That gave Nicolas pause. The Lieutenant General only addressed him by his rank when he was trying to master his anger – an anger directed less at his men than at the general inertia or obstinacy of things.

He was looking up at the figures on the ceiling, apparently deep in thought. Nicolas respected his chief’s silence for a few moments, then decided to begin his report. He gave the number of dead which, by early that morning, had been approaching a hundred. Nevertheless, in his opinion, this figure could well be much greater, even by as much as ten times, since many of the injured were unlikely to recover.

‘I know what you did, you and Bourdeau. Believe me when I say that it is a comfort to me to know that you were there to bear witness for our force.’

It occurred to Nicolas that Monsieur de Sartine was ill, and that his illness went deeper than anything he might have imagined. His manifestations of satisfaction were so rare that they were seen as events, and, besides, he never came out with them when a case was in progress. Nicolas saw him opening and closing his book mechanically, as if unsure what to say or do next.

In a low voice, as if speaking to himself, Sartine resumed, ‘“This man has marr’d my fortune, and manhood is call’d foolery when it stands against a falling fabric …”’

Nicolas smiled inwardly and recited aloud, ‘“… The tag whose rage doth rend like interrupted waters, and o’erbear what they are used to bear.”’

Monsieur de Sartine slammed the book shut, slowly descended the stepladder, then turned and looked at Nicolas with ironic severity. ‘You allow yourself to improvise on my words, I think!’

‘I step aside in favour of
Coriolanus
and continue his.’

‘So, my Shakespearian friend, what is your opinion of last night? “Paint me Nicolas distraught amid these horrors …”’

‘Lack of preparation, improvisation, coincidence and disorder.’

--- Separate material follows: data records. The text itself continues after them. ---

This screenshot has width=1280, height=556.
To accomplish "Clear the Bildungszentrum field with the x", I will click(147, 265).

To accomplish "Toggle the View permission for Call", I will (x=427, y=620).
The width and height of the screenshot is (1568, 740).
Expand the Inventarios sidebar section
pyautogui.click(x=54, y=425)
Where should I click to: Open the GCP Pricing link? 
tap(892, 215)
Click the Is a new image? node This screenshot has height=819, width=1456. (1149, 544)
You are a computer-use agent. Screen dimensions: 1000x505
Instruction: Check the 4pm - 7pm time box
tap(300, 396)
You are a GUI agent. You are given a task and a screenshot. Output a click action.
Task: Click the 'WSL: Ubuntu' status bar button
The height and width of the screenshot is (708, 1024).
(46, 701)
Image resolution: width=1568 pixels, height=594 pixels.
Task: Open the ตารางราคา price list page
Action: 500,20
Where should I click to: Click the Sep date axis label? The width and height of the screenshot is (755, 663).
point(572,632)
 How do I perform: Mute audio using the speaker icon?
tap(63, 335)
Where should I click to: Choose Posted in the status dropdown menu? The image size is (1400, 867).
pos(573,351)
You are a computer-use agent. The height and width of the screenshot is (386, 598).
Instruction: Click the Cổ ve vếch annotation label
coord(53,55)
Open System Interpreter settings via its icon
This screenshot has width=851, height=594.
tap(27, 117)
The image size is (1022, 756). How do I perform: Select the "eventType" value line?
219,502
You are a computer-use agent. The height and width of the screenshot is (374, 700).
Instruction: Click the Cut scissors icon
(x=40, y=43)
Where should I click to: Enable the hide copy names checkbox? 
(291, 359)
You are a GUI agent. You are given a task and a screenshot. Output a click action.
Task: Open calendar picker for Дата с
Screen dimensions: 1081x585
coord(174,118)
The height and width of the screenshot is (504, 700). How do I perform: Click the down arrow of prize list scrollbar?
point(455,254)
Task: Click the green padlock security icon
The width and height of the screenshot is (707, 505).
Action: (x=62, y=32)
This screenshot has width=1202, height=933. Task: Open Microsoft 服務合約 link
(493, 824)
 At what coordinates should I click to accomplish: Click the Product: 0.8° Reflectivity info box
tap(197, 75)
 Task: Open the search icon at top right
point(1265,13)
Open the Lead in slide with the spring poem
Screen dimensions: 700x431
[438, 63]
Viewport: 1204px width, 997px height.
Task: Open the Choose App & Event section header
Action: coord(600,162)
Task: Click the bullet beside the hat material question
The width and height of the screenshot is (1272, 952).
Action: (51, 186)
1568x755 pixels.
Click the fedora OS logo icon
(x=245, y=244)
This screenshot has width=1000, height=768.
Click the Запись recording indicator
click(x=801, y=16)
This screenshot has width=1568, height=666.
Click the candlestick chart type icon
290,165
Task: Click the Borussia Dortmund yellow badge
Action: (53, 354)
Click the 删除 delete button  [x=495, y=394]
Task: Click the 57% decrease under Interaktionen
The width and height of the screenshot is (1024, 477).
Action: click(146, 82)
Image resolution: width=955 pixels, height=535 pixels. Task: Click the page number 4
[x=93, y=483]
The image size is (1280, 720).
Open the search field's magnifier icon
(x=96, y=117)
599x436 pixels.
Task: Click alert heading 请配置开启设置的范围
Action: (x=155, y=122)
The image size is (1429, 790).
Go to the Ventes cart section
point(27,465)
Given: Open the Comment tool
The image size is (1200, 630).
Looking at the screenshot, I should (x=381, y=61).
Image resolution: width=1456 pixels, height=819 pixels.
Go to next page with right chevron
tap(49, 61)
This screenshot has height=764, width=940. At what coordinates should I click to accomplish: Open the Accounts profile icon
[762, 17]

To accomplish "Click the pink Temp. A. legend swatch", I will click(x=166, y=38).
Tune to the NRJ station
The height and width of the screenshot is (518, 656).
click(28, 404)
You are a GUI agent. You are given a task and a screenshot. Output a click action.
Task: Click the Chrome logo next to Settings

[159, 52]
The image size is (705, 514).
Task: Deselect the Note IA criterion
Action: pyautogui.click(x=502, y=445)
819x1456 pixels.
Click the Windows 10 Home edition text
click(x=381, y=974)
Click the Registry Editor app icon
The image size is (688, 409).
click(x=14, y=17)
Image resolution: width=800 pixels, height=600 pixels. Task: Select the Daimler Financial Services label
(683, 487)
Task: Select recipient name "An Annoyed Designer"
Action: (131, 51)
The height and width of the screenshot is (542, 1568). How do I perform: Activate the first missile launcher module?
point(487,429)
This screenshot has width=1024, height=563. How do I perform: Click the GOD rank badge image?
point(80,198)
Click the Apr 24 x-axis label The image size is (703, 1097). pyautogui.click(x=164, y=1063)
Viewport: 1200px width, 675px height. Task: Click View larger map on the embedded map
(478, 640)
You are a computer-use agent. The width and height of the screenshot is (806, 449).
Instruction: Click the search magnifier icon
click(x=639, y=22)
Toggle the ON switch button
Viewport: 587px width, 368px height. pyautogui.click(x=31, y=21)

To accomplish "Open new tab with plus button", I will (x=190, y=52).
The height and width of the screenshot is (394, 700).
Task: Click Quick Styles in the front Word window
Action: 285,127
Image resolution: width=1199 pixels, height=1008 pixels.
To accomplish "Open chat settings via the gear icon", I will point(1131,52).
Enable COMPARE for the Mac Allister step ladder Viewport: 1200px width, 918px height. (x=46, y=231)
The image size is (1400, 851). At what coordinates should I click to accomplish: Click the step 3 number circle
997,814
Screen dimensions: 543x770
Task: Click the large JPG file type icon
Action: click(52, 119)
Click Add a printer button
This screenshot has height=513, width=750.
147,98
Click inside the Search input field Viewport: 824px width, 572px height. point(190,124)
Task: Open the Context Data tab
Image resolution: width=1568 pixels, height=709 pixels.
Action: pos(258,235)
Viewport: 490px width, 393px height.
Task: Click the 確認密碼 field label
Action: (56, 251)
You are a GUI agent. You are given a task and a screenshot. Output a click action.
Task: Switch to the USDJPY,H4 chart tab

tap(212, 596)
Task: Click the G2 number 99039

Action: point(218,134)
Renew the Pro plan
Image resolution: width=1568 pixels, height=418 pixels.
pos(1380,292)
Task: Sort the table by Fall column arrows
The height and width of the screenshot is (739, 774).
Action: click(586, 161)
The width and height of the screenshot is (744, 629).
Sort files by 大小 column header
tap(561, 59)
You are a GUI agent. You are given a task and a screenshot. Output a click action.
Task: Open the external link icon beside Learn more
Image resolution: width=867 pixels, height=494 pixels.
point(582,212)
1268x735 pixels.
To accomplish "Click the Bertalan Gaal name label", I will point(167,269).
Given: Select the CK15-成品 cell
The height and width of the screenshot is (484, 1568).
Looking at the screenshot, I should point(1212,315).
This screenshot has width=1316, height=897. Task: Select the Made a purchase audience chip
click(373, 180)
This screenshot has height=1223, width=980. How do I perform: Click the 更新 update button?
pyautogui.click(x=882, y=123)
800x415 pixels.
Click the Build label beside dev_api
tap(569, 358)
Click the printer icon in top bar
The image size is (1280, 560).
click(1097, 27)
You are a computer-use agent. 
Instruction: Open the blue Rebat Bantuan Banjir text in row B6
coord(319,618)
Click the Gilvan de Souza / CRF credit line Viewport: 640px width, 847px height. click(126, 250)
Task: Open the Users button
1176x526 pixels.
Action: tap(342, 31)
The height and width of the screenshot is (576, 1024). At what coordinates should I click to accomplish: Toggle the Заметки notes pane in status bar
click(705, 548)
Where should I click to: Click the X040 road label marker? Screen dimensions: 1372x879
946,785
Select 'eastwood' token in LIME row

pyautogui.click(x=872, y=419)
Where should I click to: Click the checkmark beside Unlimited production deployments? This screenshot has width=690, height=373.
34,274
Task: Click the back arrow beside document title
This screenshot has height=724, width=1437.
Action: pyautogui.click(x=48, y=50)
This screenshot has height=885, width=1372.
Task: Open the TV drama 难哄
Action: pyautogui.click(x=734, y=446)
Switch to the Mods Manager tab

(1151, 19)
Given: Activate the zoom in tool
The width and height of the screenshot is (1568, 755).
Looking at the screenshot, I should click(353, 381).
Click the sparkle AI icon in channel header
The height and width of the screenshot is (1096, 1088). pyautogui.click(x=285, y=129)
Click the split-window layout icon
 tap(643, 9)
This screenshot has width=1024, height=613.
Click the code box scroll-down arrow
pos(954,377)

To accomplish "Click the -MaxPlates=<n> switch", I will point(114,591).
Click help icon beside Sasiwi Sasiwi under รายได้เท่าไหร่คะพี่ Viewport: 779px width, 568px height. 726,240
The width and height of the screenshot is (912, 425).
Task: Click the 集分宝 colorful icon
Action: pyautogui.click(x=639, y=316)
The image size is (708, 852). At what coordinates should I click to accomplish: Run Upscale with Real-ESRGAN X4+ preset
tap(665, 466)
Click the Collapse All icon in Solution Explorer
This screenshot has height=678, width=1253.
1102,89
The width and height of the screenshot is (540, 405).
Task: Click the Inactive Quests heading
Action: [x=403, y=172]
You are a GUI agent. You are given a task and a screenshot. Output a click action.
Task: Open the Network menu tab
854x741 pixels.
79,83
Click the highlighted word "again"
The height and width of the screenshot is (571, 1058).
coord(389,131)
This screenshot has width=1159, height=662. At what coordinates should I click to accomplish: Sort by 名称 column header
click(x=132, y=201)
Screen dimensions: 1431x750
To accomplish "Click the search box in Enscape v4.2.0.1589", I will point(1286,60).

He gave a brief account of the night’s events, without going into details which Sartine surely knew, since Sartine always seemed to be well informed, in some mysterious but effective way, about anything, whether happy or tragic, that happened in the capital with whose care he was entrusted. He mentioned the incident with the major from the City Guards, and described the layout of the area, the absence of any organisation, the initial episode with the fireworks and the disaster that had been its inevitable consequence. He did not fail to mention how certain privileged individuals had distinguished themselves on this battlefield by laying about them with their canes or even their swords and sending their carriages rushing through the crowd, nor how circumstances had left the field clear for crooks and thugs from the
faubourgs
.

Sartine had sat down in a
bergère
covered in crimson satin and was listening with his eyes half closed, his chin on his hand. Nicolas noted his pallor, his drawn features, the dark patches on his cheekbones. When he had met Sartine for the first time, it had struck him that he looked older than his age – a fact the Lieutenant General played on to assert his authority when confronted with older interlocutors who might consider him a young upstart. He did not deign to look at Nicolas until the latter’s account of his adventures as a chimney sweep. At that point he looked sharply at his deputy’s clothes, confirming to Nicolas that he had done the right thing in changing them. The
satisfied smile that lit up his chief’s face for a fraction of a second was highly gratifying.

‘Yes,’ Sartine said, ‘it’s as I feared …’

He seemed to feel a kind of bitter joy in observing that, once again, events had justified his anxieties. He brought his fist down on the beautiful inlaid backgammon table before him.

‘I did, however, indicate to His Majesty that the city authorities were not in a position to control an event of that size.’ He thought for a moment, then went on, ‘Eleven years with no disasters, no mistakes, and now this Bignon, this cheap, stupid, powerless provost, usurps my authority, poaches on my territory and cuts the ground from beneath my feet!’

‘We’ll soon be able to apportion blame,’ Nicolas ventured.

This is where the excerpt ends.